All of these changes are, without a doubt, great news. The swim leg of a triathlon is the one where a death is more likely to occur. USA Triathlon completed a study in 2012 reviewing race-related fatalities. Of the 43 deaths in USAT sanctioned races from 2003-2011, 30 occurred during the swim portion of the race. Recent news has highlighted swim deaths in triathlon venues. An athlete died during the swim at this year’s Escape from Alcatraz. A California man died just last week at the Redondo Beach Triathlon. It’s seemingly becoming more and more common.
Statistically, the probability that you will die during the swim leg of a triathlon is much higher than either the bike or the run – so it makes complete and absolute sense that race organizations place a bigger emphasis on safety during the swim leg. It’s in everyone’s best interest.
Whereas major incidences during the swim leg tend to have binary results (you either die, or you don’t), the long-term impacts don’t seem all that serious. Now, I could be completely wrong here (and I don’t have any scientific evidence to back this up) – but if you drown and die, you don’t suffer any other long-term effects. Correspondingly, if you don’t drown, odds are that you won’t have any long-lasting effects, either.
The bike leg, on the other hand, offers the potential for some serious long-term implications. Moreover, the potential for even slight injury seems much higher.

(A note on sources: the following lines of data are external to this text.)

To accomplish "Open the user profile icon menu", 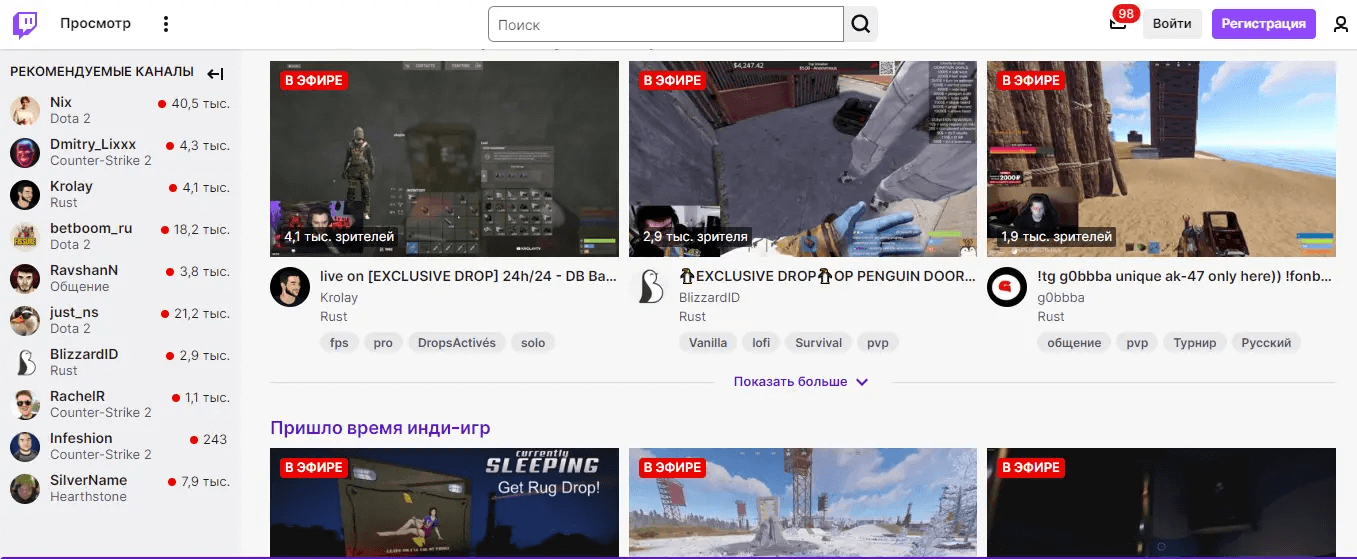I will coord(1340,24).
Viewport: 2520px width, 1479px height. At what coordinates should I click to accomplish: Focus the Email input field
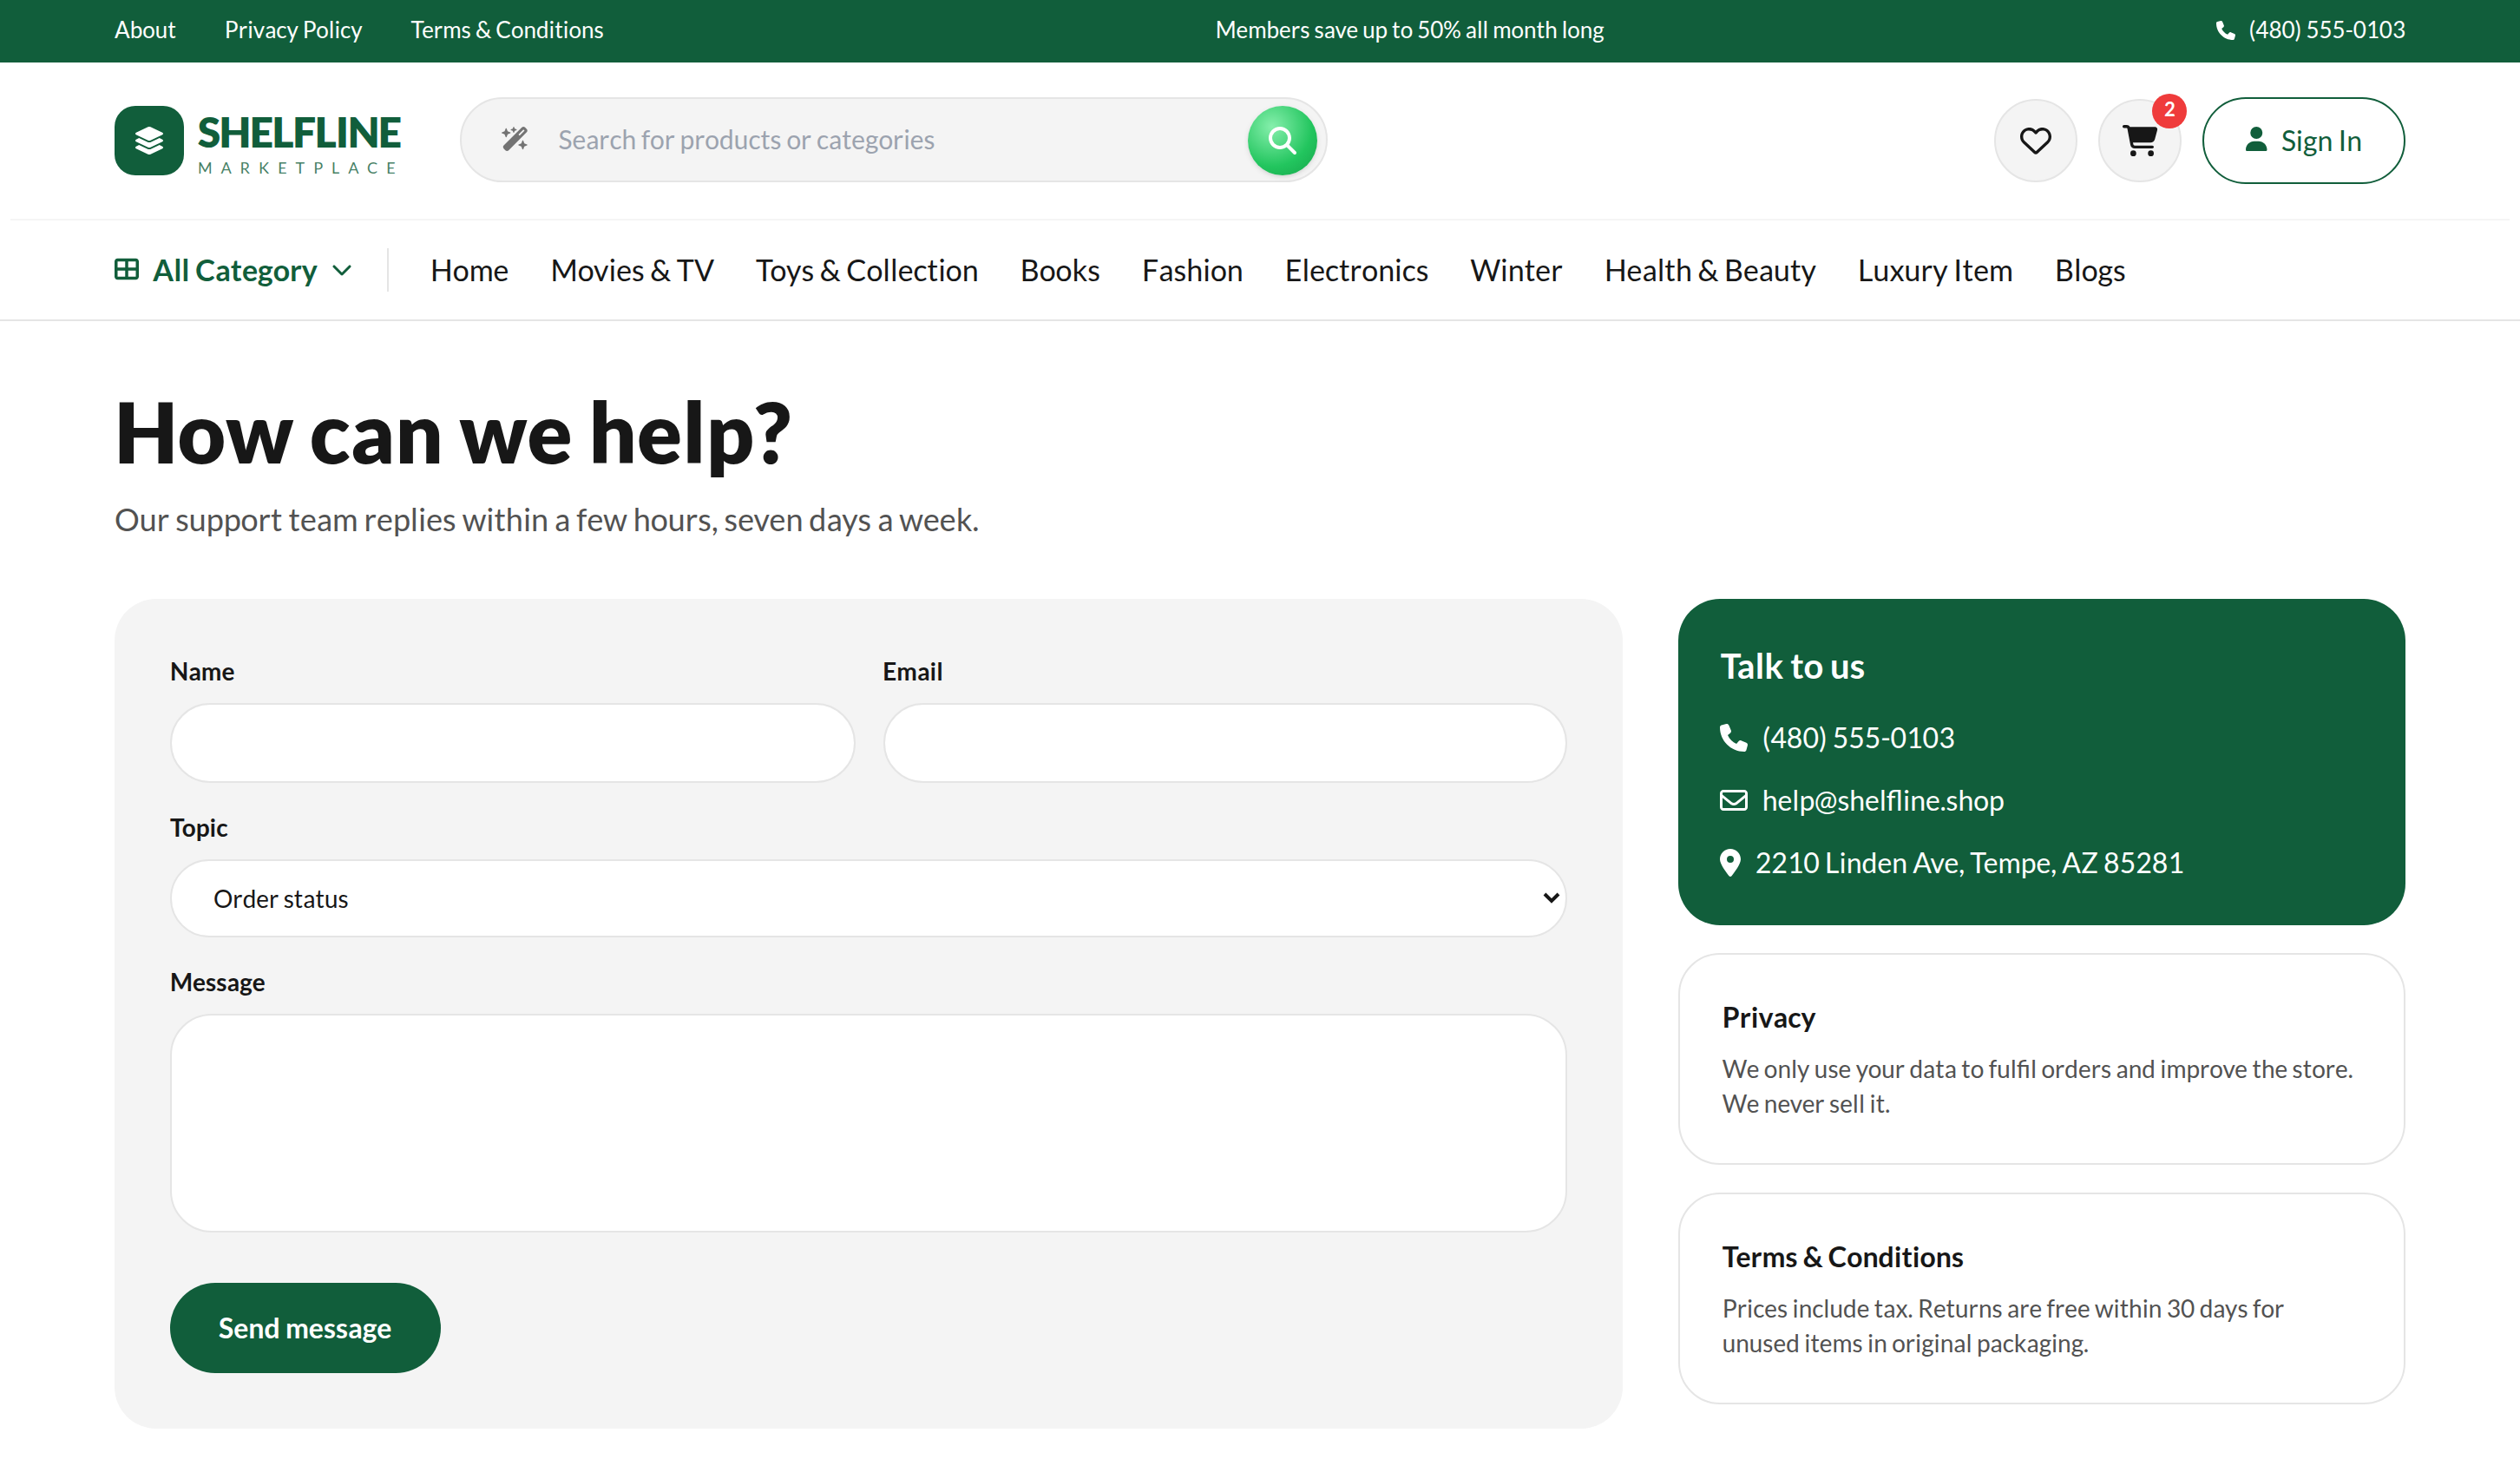(1224, 742)
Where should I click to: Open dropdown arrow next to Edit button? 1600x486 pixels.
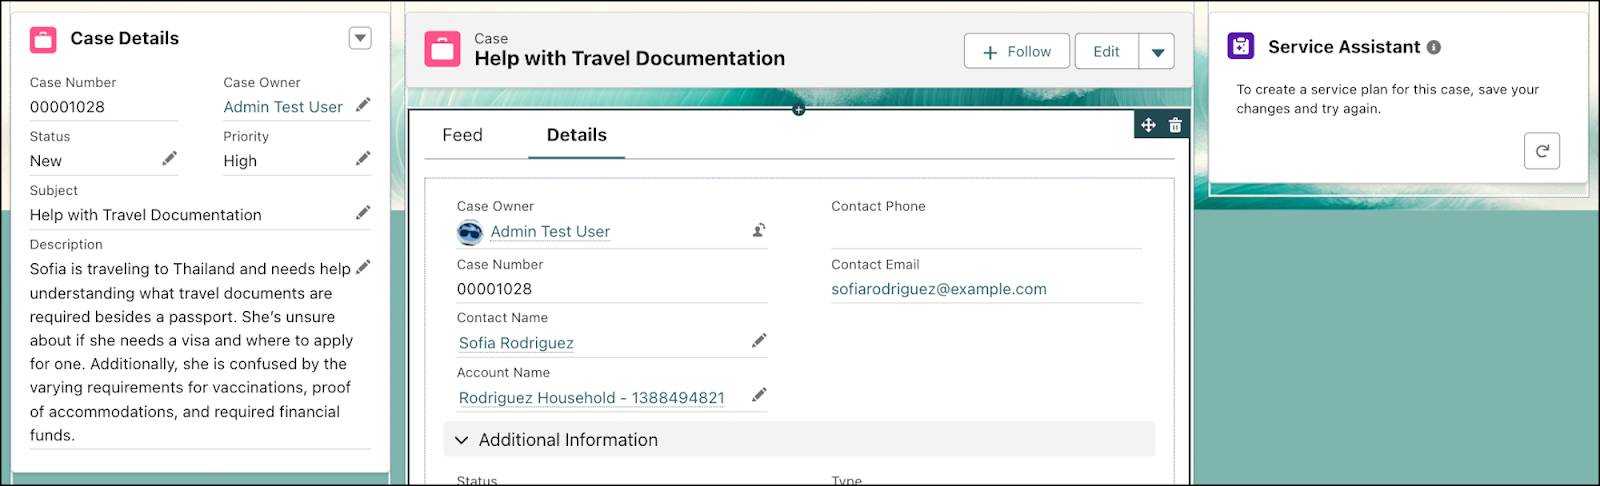tap(1157, 52)
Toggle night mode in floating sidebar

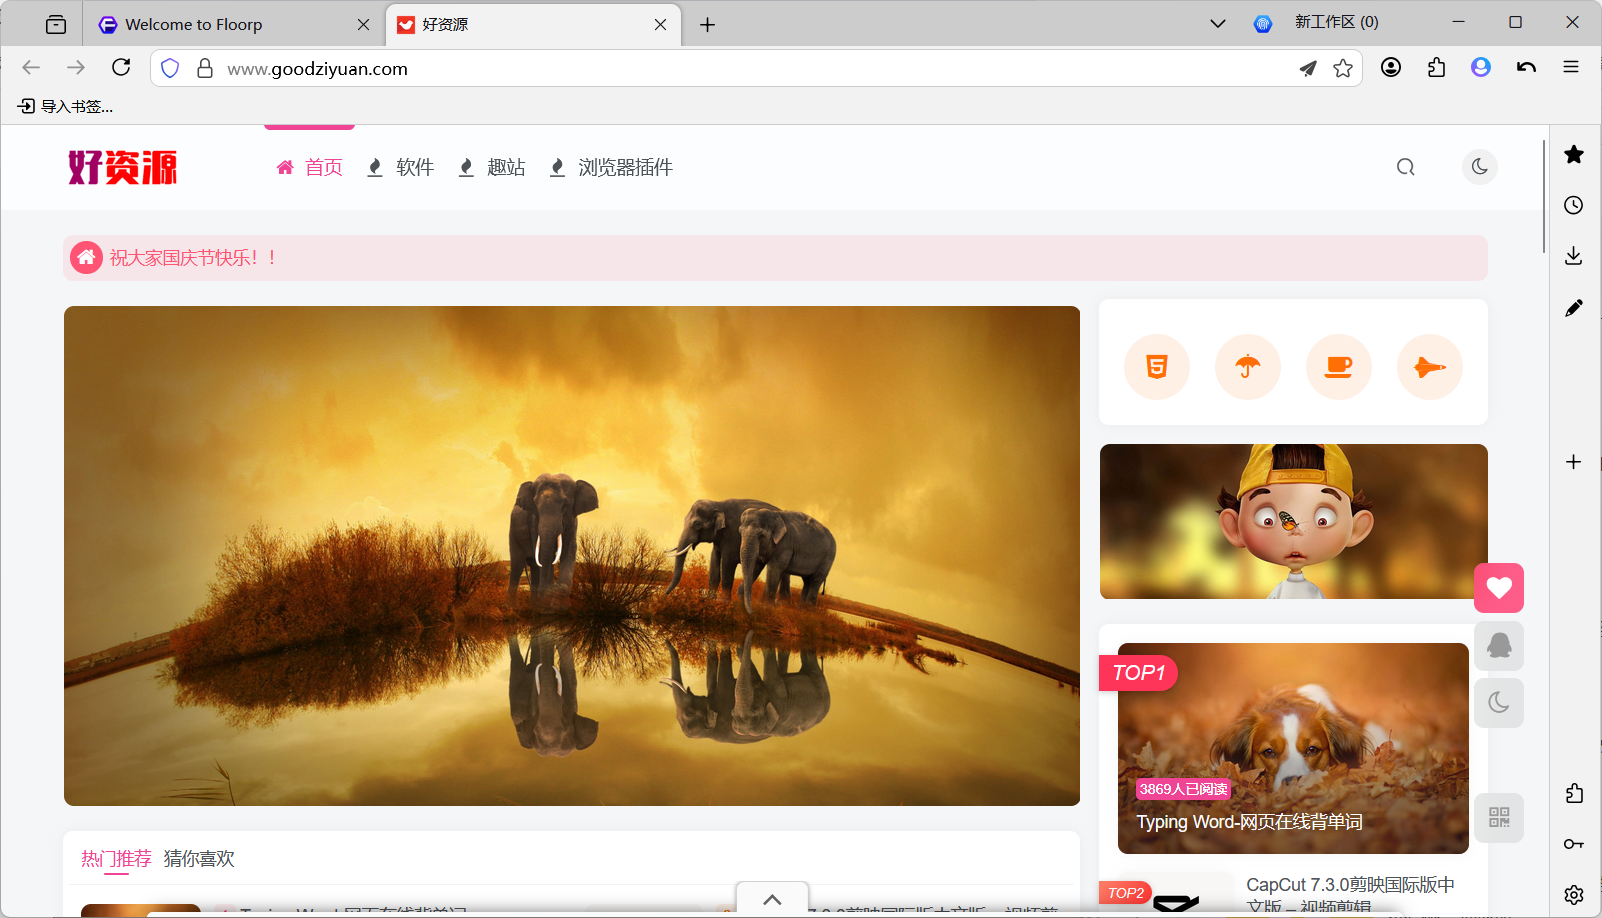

By this, I mean the potential for long-term, life-altering injuries seems much higher during the bike than any of the other legs of triathlon. Catastrophic trauma can result from a bike crash. Bones can break. Brains become concussed. Road rash happens. Deaths occur. Granted, the risk of death during the bike segment of a triathlon is much, much lower than swimming, the sad fact of reality is that in general the odds are much higher that you’ll be injured whilst biking than any other portion of our sport.
I don’t think, necessarily, that triathlon race promoters or race directors need to invest significantly in upgrading safety during the bike portion of a race. Statistics show that they don’t need to. Conventional wisdom generally supports that also. I do think, however, that we as athletes MUST get better at how we handle ourselves on a bike.
I suspect that many crashes and injuries could be prevented with a heightened sense of bike awareness and even a modicum of skill development by the general triathlete. Over the next several blogs I’ll share some thoughts on what I see as the most important bike skills that we as triathletes should have.